The MP, who resigned as work and pensions secretary over the Prime Minister’s handling of Brexit, will call on MPs to support the “compromise” agreement or any new deal negotiated with Brussels.

Her comments will come as Mr Johnson tries to hammer out a new Withdrawal Agreement with the EU – or face carrying out his legally bound duty of requesting an extension to Brexit.

In a speech on Thursday, Ms Rudd will say that cancelling Brexit by revoking Article 50 or leaving without a deal would “wholly alienate” the other side of the debate.

“It would risk fuelling the anger, resentment and divisions we are already facing,” she will say.

“The alternative is that we choose a compromise – like the Withdrawal Agreement.

“A ‘middle path’ risks disappointing everyone. I continue to believe that compromise is the right approach.”

The former home secretary will also issue a thinly veiled dig at the PM, during the speech at the Reform think tank’s annual dinner.

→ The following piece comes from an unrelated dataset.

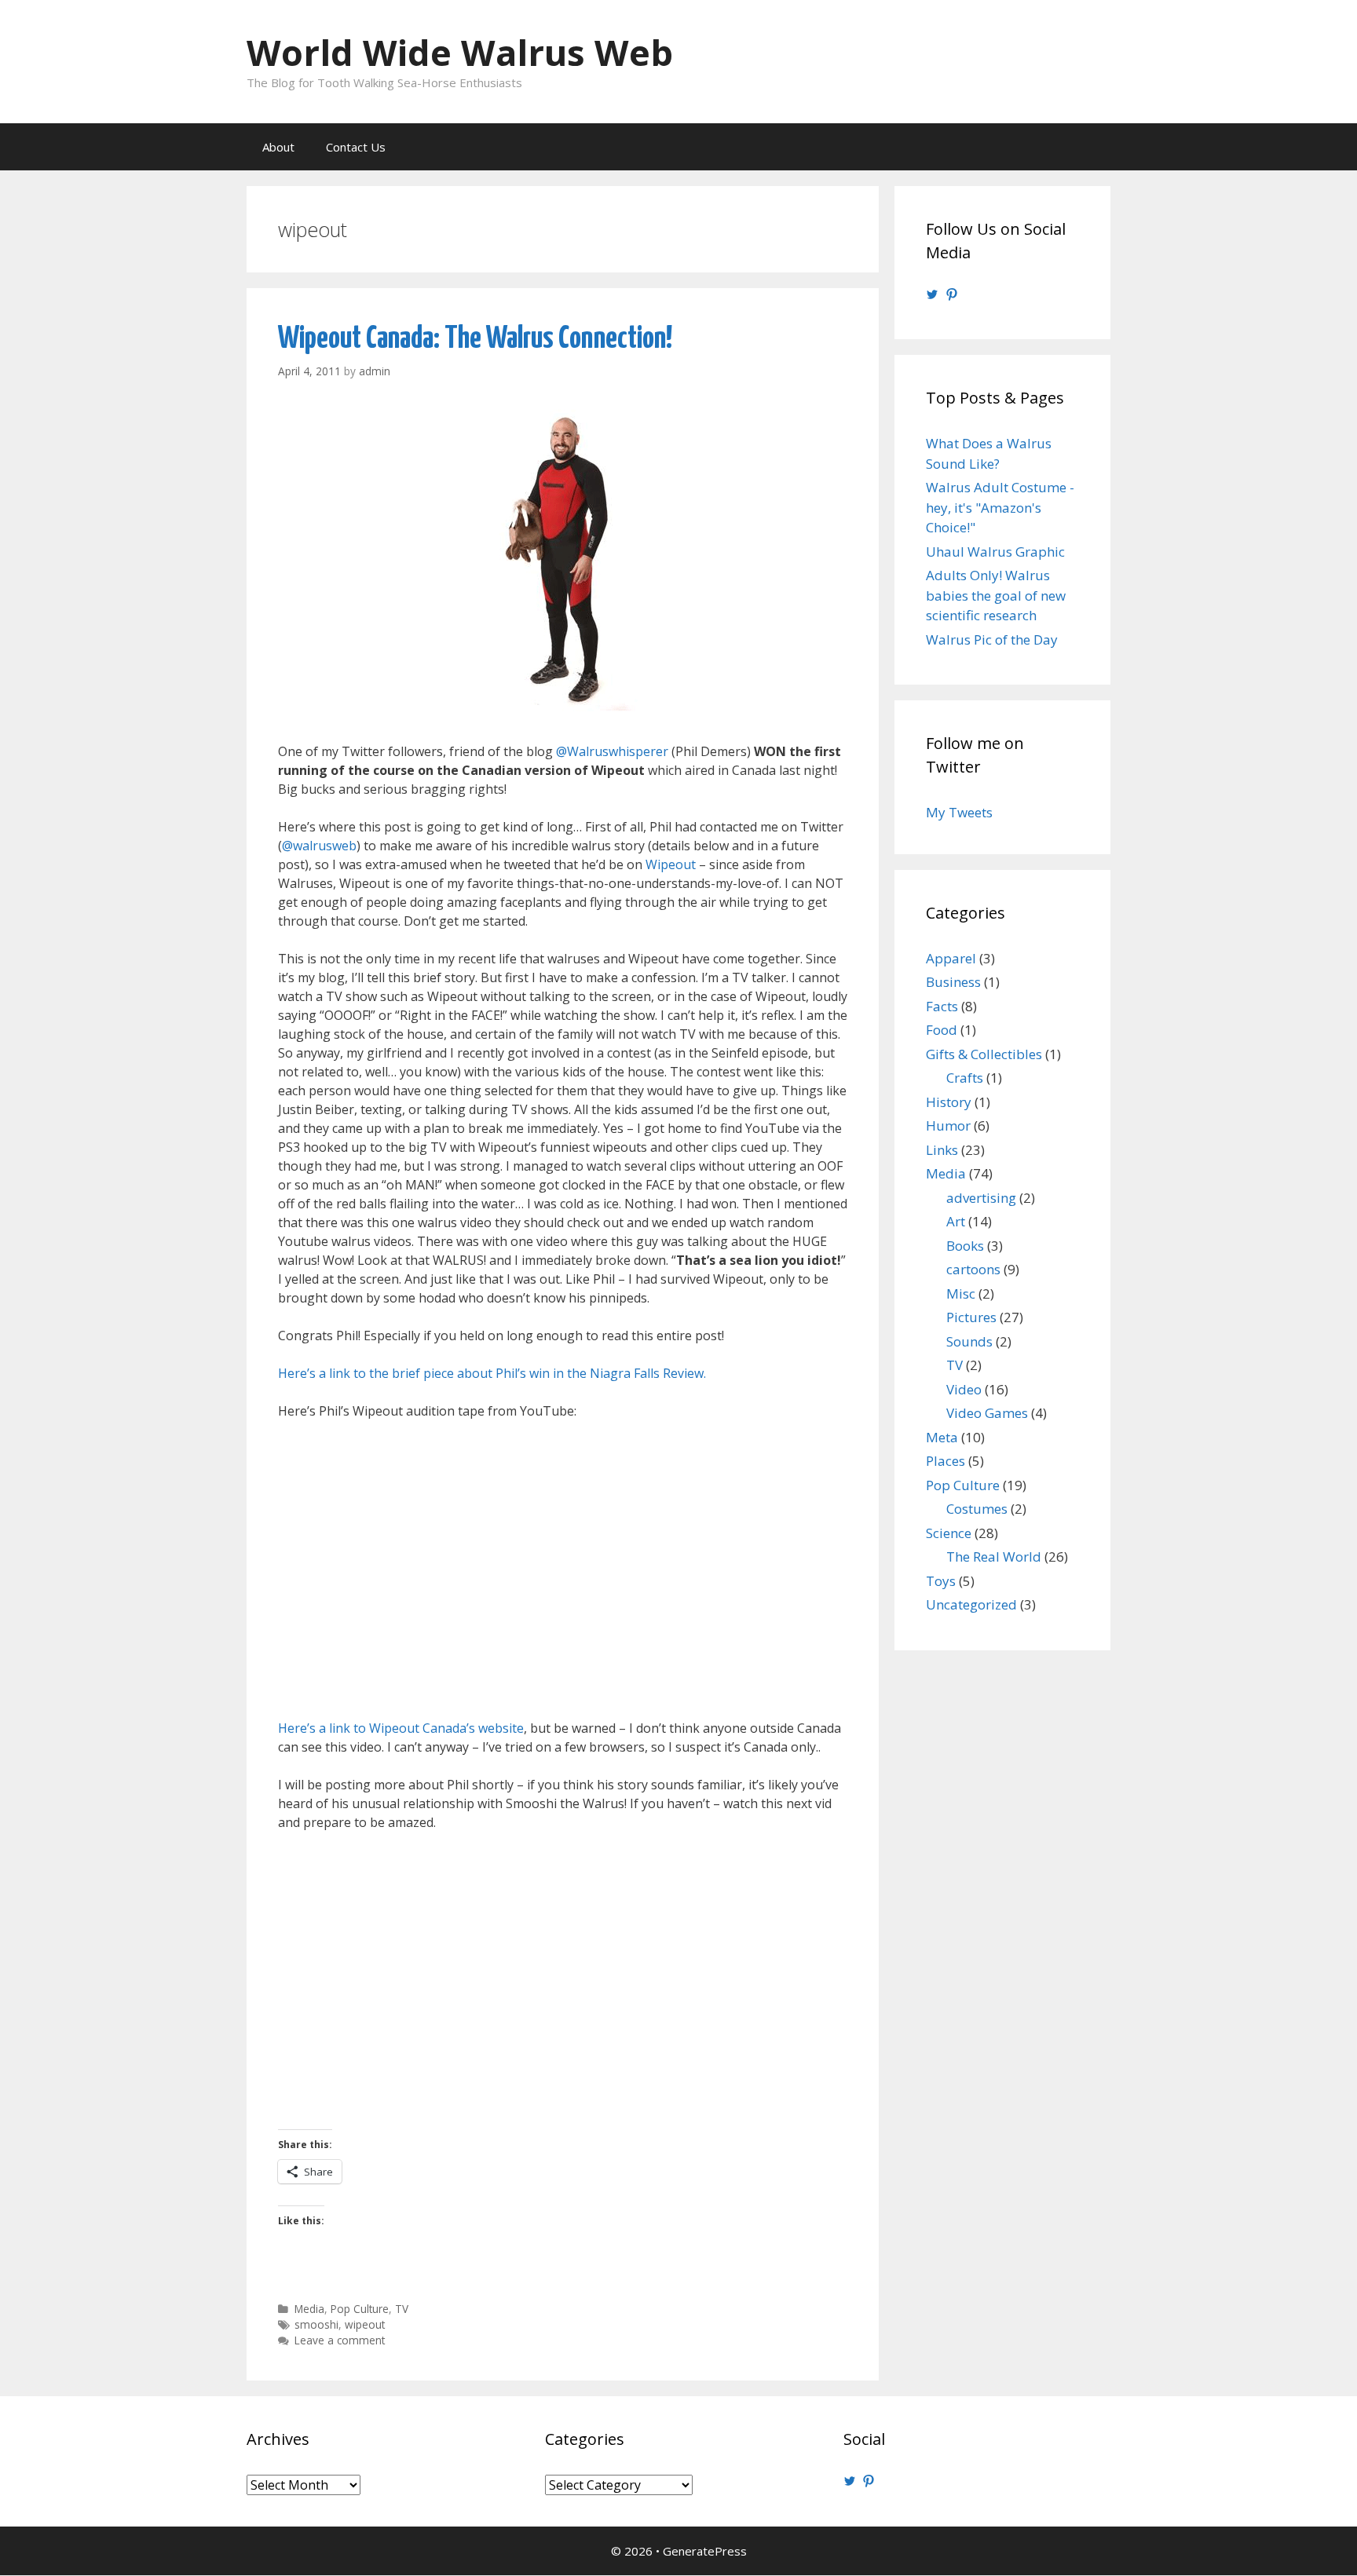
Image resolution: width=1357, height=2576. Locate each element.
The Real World (993, 1556)
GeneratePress (705, 2551)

“Most people acknowledge we have to leave, but we can’t keep trying to bulldoze one type of Brexit through a Parliament where MPs take a different view of their democratic responsibilities,” she will say.

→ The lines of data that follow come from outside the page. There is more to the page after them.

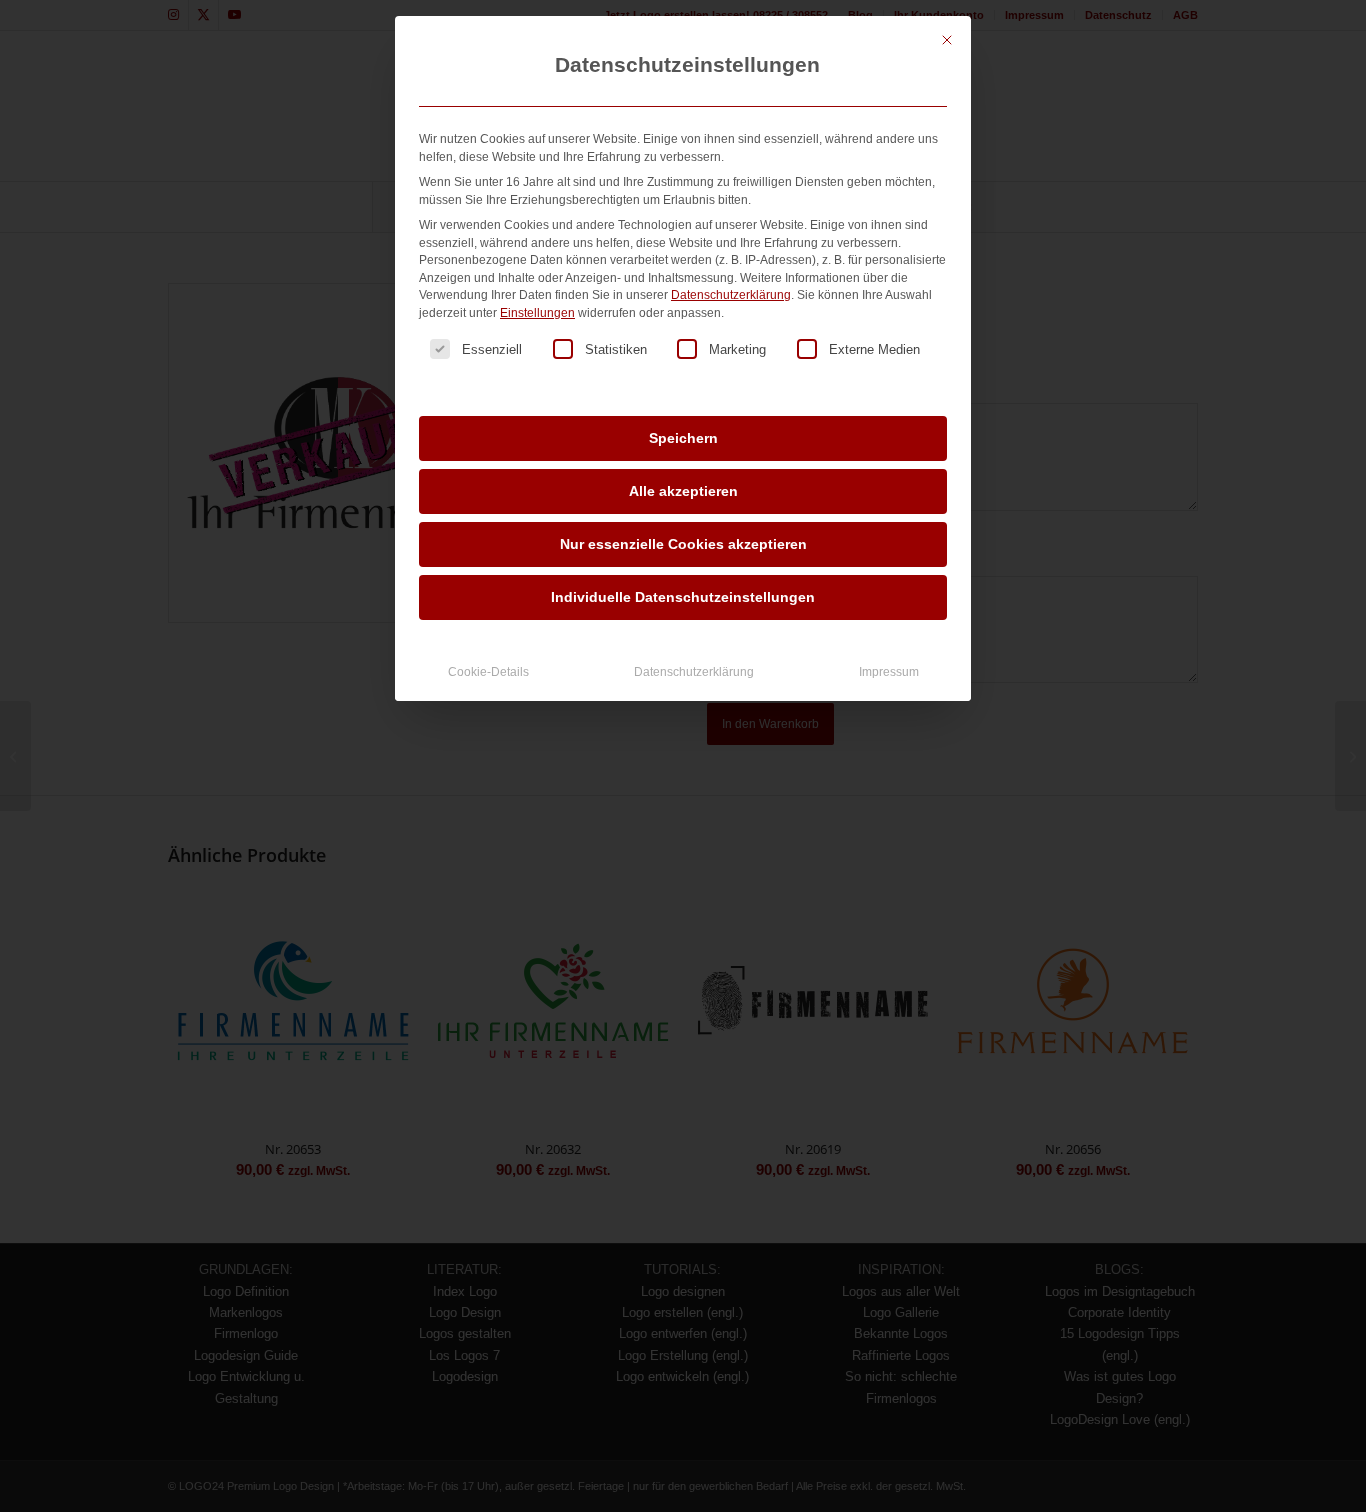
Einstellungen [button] (537, 313)
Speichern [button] (683, 438)
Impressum (889, 672)
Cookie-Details (488, 672)
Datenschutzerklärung (731, 295)
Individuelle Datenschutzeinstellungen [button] (683, 597)
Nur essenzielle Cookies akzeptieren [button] (683, 544)
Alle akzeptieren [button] (683, 491)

The Hastings and Rye MP announced on Saturday that she had quit the Cabinet and the Tory Party, saying she “no longer believed leaving with a deal is the Government’s main objective”.

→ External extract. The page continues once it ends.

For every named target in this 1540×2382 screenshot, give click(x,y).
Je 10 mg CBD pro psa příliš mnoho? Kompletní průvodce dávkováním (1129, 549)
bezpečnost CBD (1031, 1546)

She also objected to Mr Johnson’s “culling” of 21 Conservative rebels – including two former chancellors.

Mr Johnson has until October 19 to get a new deal approved, or he will have to request an extension to Article 50 after opposition MPs forced legislation through Parliament aimed at preventing no deal.

However, the PM has said he would rather be “dead in a ditch” than ask for a delay.

There is some thought that a deal may now get through Parliament with the countdown clock ticking.

MPs, including Tory former cabinet minister Rory Stewart and Labour’s Stephen Kinnock, have launched a campaign to get a deal through Parliament.

Labour’s Caroline Flint suggested about 50 MPs from her party could swing behind an agreement.